Enfin, des élus locaux ou nationaux sans expérience de gestion complètent le cabinet Sánchez. On pense à María Reyes Maroto, simple élue à l’Assemblée régionale de Madrid bombardée ministre de l’Industrie, du Commerce et du Tourisme ou à Meritxell Batet, députée nationale nommée ministre de Politique Territoriale et de la Fonction publique. Cette dernière s’était déjà distinguée en février 2013, lorsqu’elle rompit la discipline de vote du groupe socialiste au Congrès des députés (la chambre basse du Parlement espagnol) en votant pour une initiative législative visant à autoriser l’organisation d’un référendum en Catalogne. A l’époque, le parti l’avait condamné à verser une amende de 600 euros. Aujourd’hui, Pedro Sánchez la nomme ministre. Professeur de droit public à l’Université Pompeu Fabra de Barcelone, elle est particulièrement attendue en Catalogne, où elle aura l’immense défi de sortir le gouvernement espagnol de l’impasse dans laquelle le PP l’avait enfermé.
Finalement, il convient de mentionner le recrutement le plus médiatique de ce gouvernement: l’astronaute Pedro Duque, nommé ministre de la Science. Il s’agit d’une magnifique prise pour Sánchez, qui recrute un homme extrêmement compétent, n’ayant jamais milité politiquement et jouissant d’une grande popularité parmi les Espagnols.

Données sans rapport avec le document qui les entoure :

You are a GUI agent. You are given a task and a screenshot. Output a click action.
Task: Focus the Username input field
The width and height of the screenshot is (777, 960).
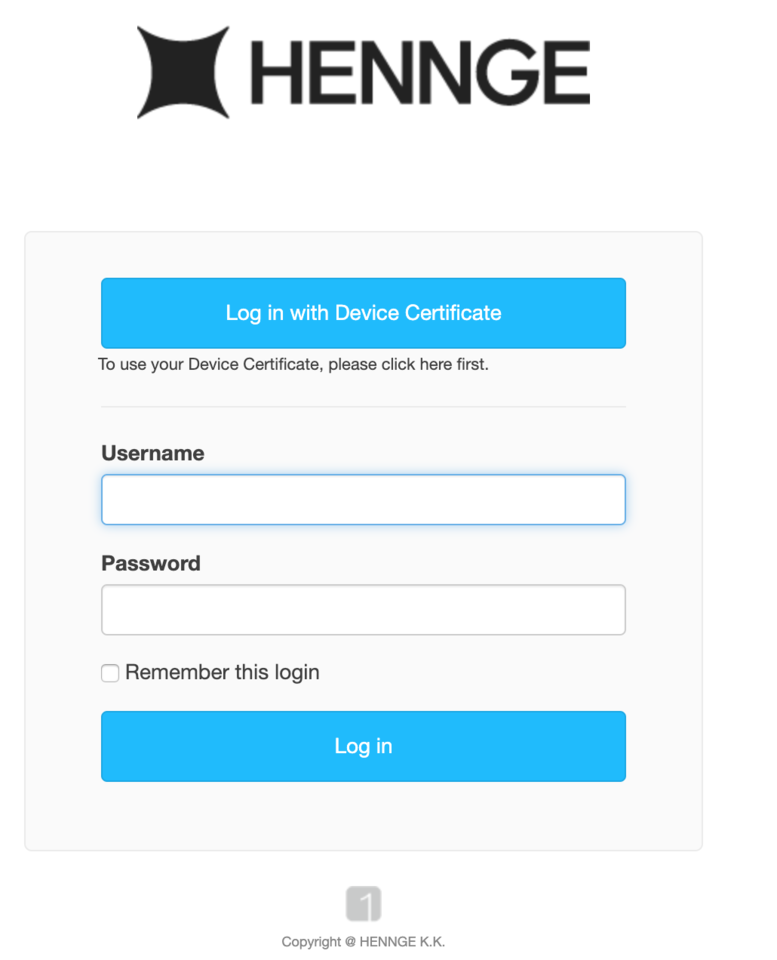(x=363, y=500)
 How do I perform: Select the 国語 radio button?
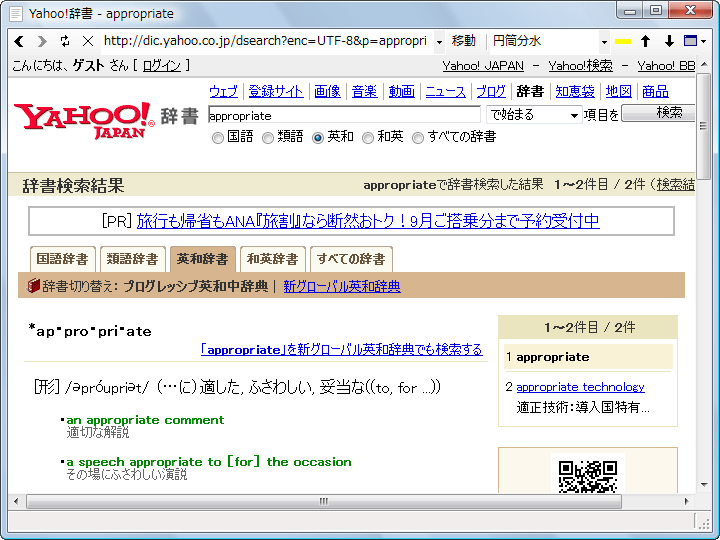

Ainsi, une semaine après la motion de censure qui fit enfin tomber le gouvernement très affaibli de Mariano Rajoy, Pedro Sánchez a pu mettre sur pied un cabinet très impressionnant sur le papier. A lui maintenant de gouverner dans des conditions politiques très difficiles, avec un soutien parlementaire variable[2] et la crise institutionnelle en Catalogne toujours irrésolue. Il a déjà commencé à recevoir les attaques de Podemos, qui doute de l’engagement de l’exécutif à gauche, à la lumière notamment des nominations de Josep Borrell et de Grande-Marlaska, et le Parti populaire ne lui fera aucun cadeau.

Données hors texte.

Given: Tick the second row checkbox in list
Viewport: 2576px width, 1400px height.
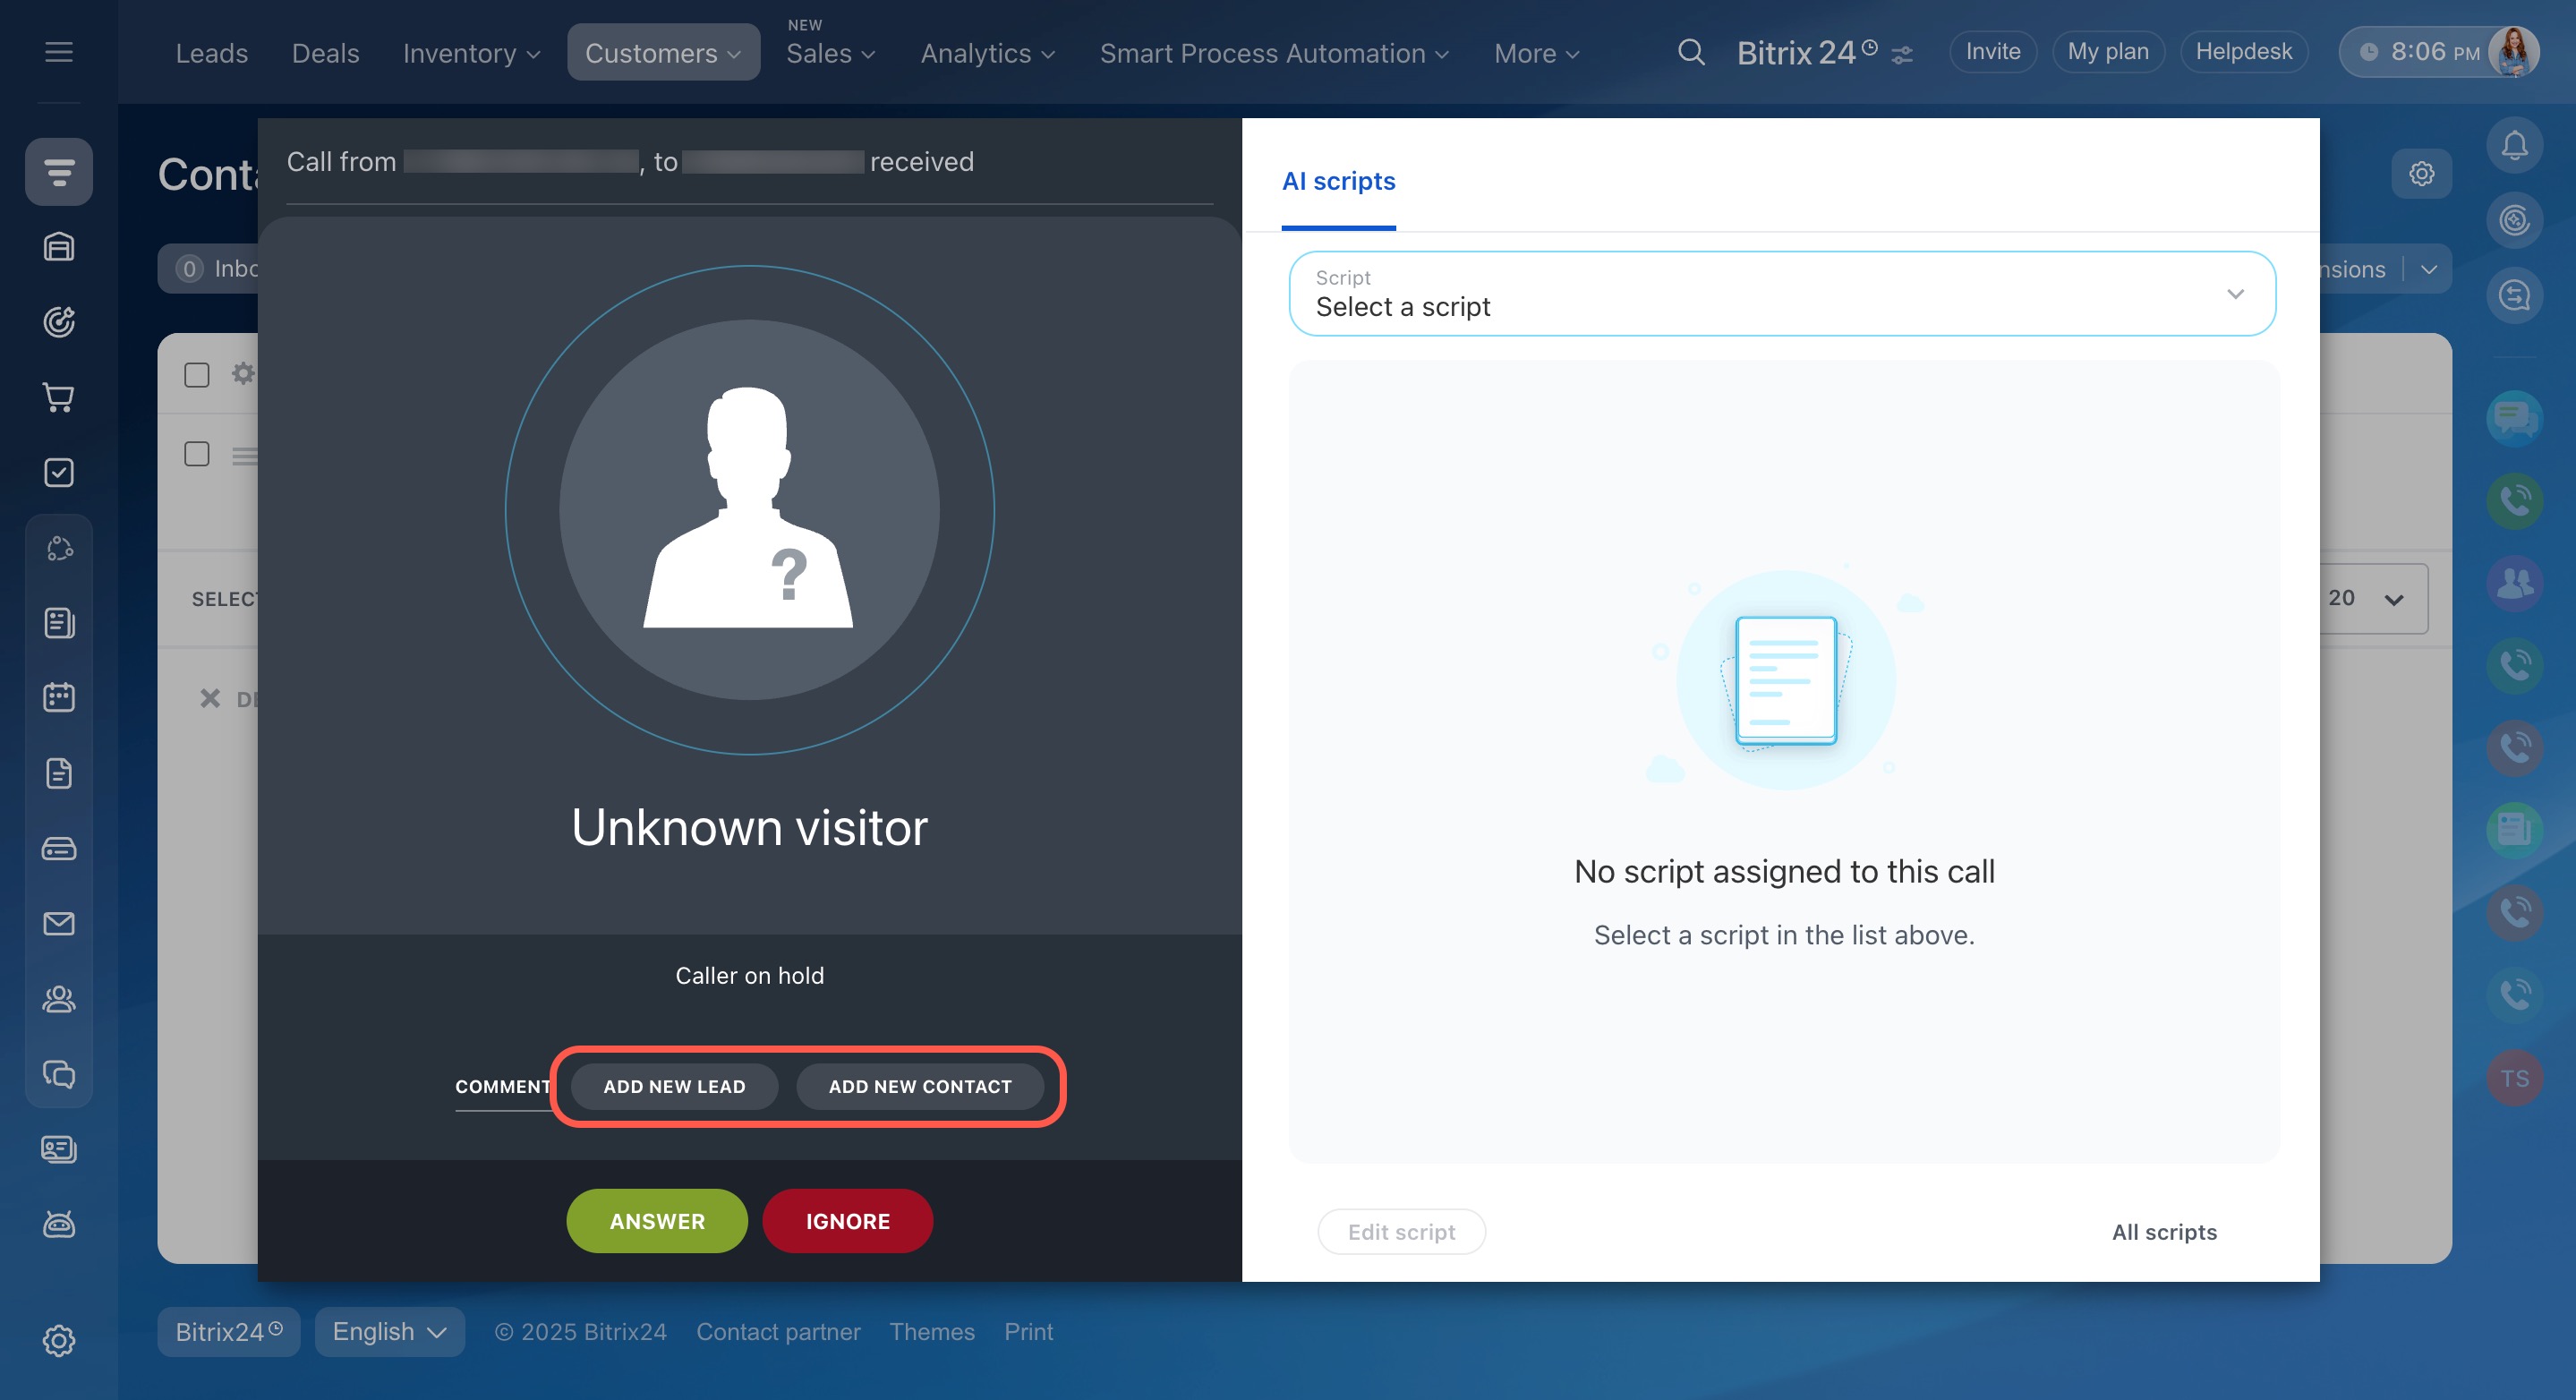Looking at the screenshot, I should tap(197, 454).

Quoi qu’il en soit, il semble que ce cabinet ait été conçu pour épuiser la législature et pouvoir repositionner le PSOE comme un parti de gouvernement. Pour l’instant, Pedro Sánchez ne veut aucunement s’engager sur un délai quelconque concernant la convocation de nouvelles élections. Sera t-il capable de tenir encore deux ans sans pouvoir faire adopter de lois marquantes, voire sans souffrir lui-même une nouvelle motion de censure ? Pourra t-il faire re-décoller le PSOE face à la fougue de Ciudadanos dans les sondages et à la consolidation de Podemos dans une gauche qu’il semble délaisser ?
[1] Guillermo Fernández Vara, président d’Estrémadure, fut le seul baron du PSOE contacté par Sánchez et il refusa de rejoindre son cabinet.
[2] Le PSOE ne détient que 84 sièges sur 350 au Congrès des députés.